Beyond Temporal Pooling: Recurrence and Temporal Convolutions for Gesture Recognition in Video
Lionel Pigou / February 2016
Disclaimer: This post is summarized by an AI chatbot and is based on the chapter in my Ph.D dissertation on page 105 and my IJCV 2016 paper.
Recent studies have demonstrated the power of recurrent neural networks for machine translation, image captioning and speech recognition. For the task of capturing temporal structure in video, however, there still remain numerous open research questions. Current research suggests using a simple temporal feature pooling strategy to take into account the temporal aspect of video. We demonstrate that this method is not sufficient for gesture recognition, where temporal information is more discriminative compared to general video classification tasks.
We explore deep architectures for gesture recognition in video and propose a new end-to-end trainable neural network architecture incorporating temporal convolutions and bidirectional recurrence. Our main contributions are twofold; first, we show that recurrence is crucial for this task; second, we show that adding temporal convolutions leads to significant improvements. We evaluate the different approaches on the Montalbano gesture recognition dataset, where we achieve state-of-the-art results.
Network Architectures
We investigate several architectures for gesture recognition in videos. The baseline models include a single-frame CNN and a temporal pooling model. The single-frame CNN processes each frame independently, while the temporal pooling model aggregates spatial features over a certain time window. We also propose two architectures that combine CNNs with RNNs.
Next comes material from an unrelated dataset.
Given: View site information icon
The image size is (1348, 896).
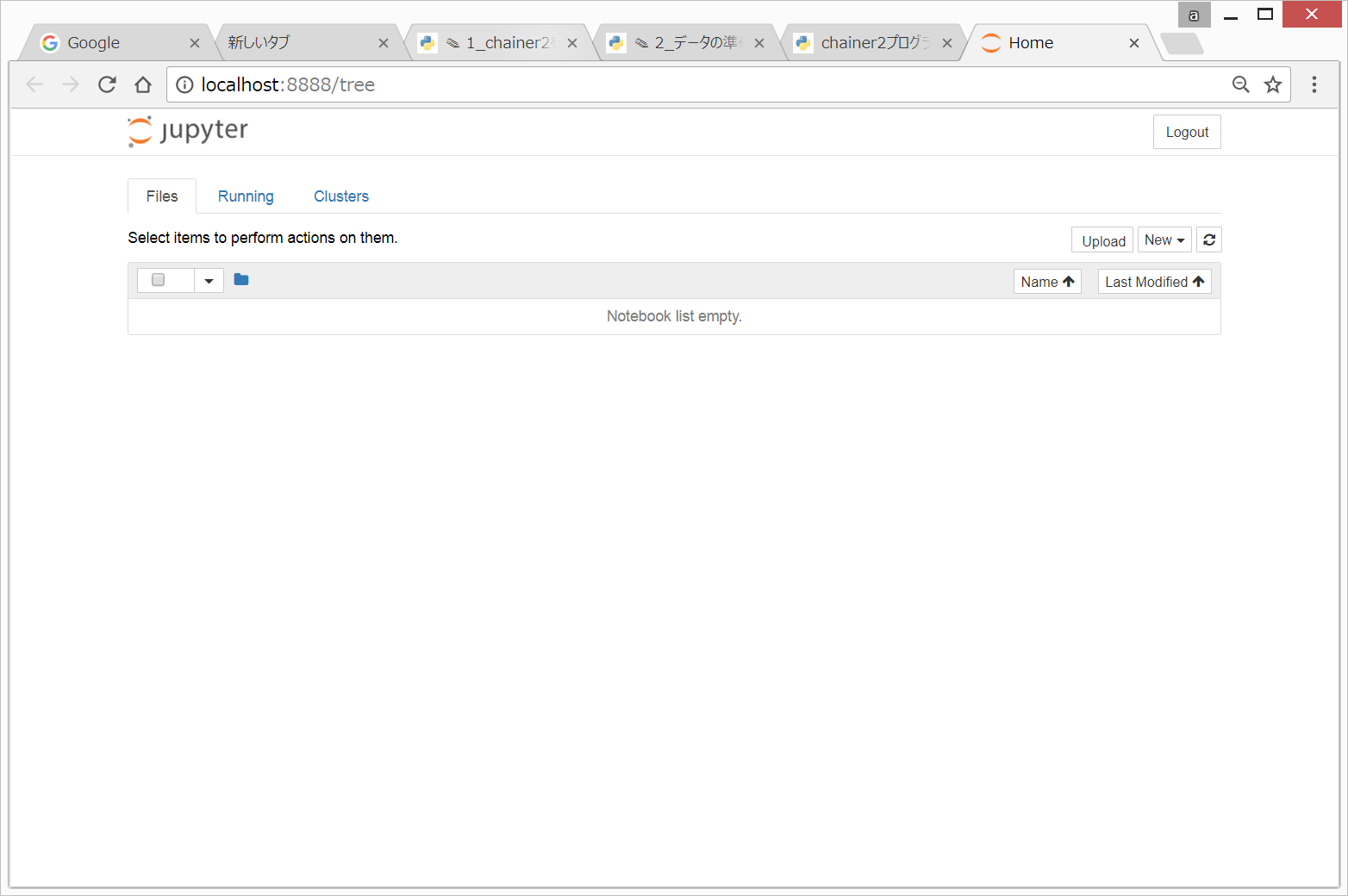Looking at the screenshot, I should pyautogui.click(x=184, y=84).
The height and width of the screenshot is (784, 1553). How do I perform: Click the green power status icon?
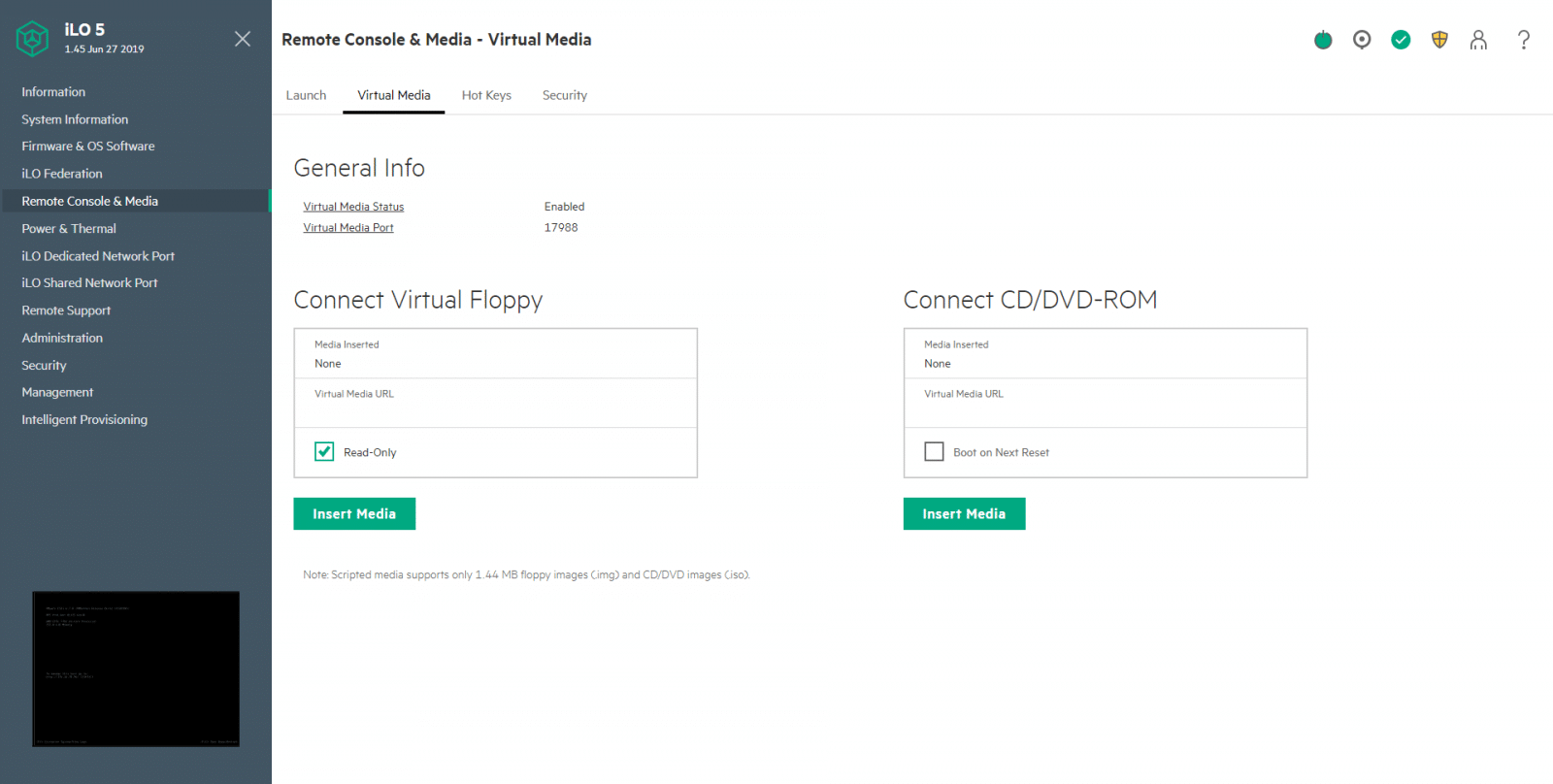tap(1323, 40)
The first architecture uses bidirectional recurrence to capture temporal dependencies, and the second architecture adds temporal convolutions to the CNN layers to extract motion features.
Experiments and Results
We evaluate our models on the Montalbano gesture recognition dataset. We preprocess the data by cropping and resizing the images. We train the models end-to-end, optimizing the network parameters using gradient descent. We also apply data augmentation and regularization techniques to improve generalization.
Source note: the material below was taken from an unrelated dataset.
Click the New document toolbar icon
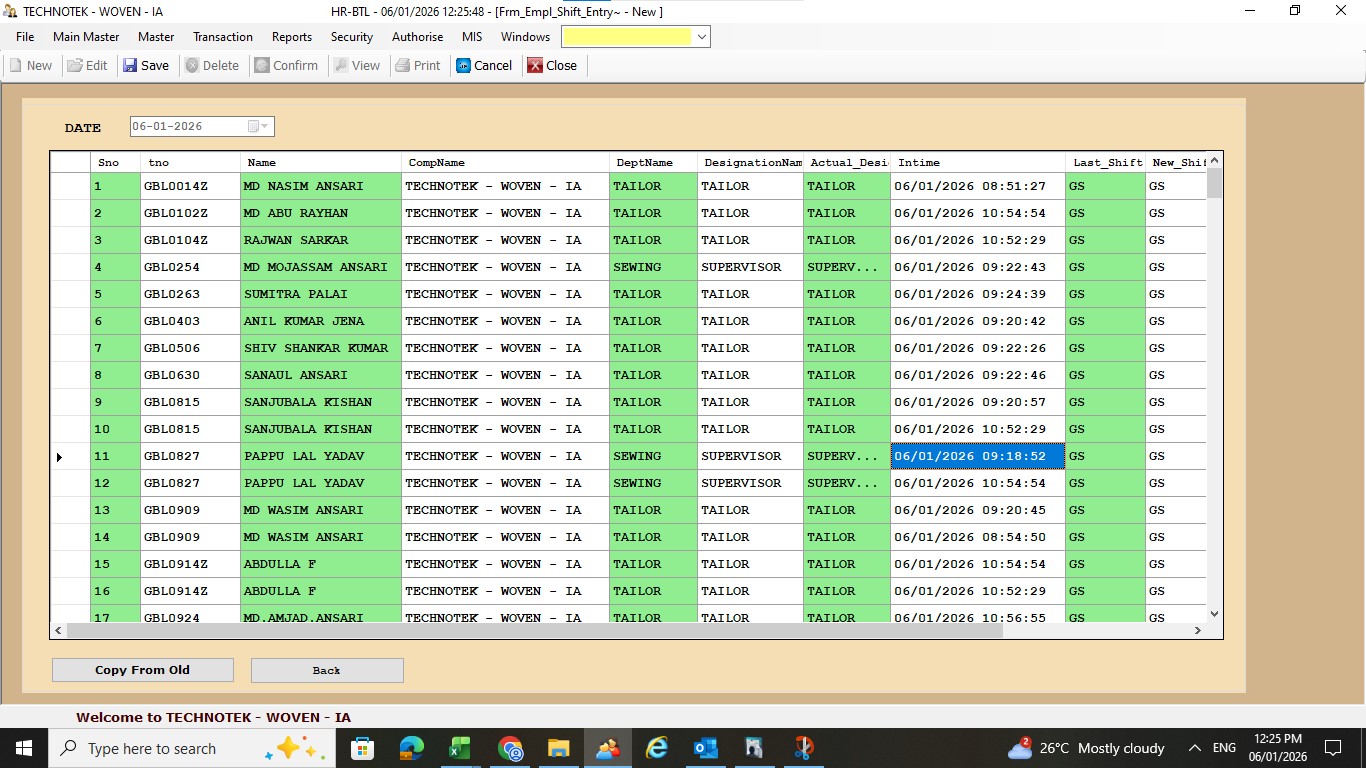Screen dimensions: 1366x768 [16, 65]
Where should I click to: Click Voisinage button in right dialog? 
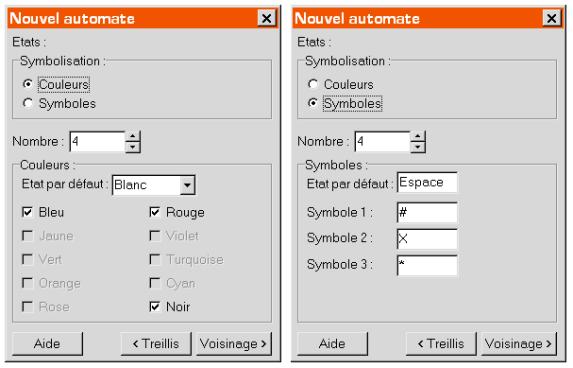pos(519,344)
Our results show that the temporal convolution architecture outperforms the single-frame and temporal pooling models. The models combining CNNs with RNNs achieve even better performance. Both LSTM cells and standard cells are effective for capturing temporal dependencies. Our best model achieves a high Jaccard index score, indicating accurate gesture recognition.
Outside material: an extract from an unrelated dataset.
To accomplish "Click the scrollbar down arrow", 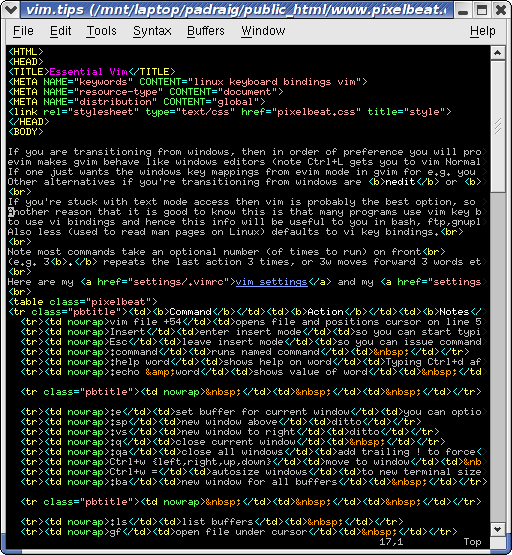I will (497, 530).
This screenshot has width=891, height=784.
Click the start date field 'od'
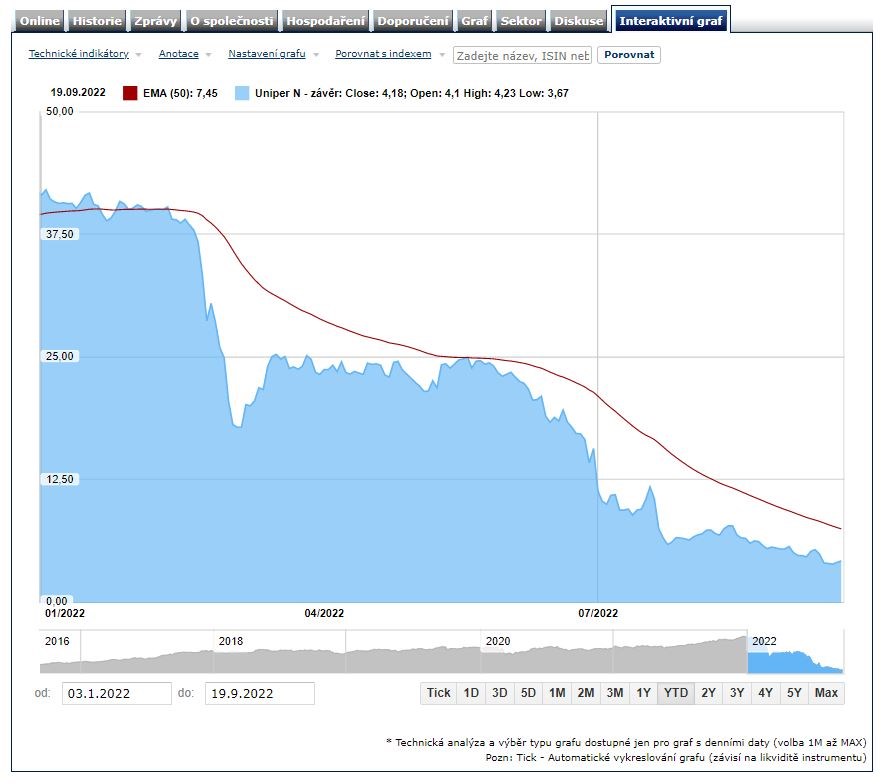(117, 693)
Conclusion and Future Work
In this chapter, we demonstrated the effectiveness of combining temporal convolutions and recurrence for gesture recognition in videos. The unified end-to-end neural network architecture achieved significant improvements in accuracy compared to traditional methods. In future work, we plan to apply these techniques to sign language recognition, which poses additional challenges such as a larger vocabulary and context-dependent signs.
By leveraging the power of deep learning, we can continue to advance gesture recognition and make progress in understanding and interpreting human movements.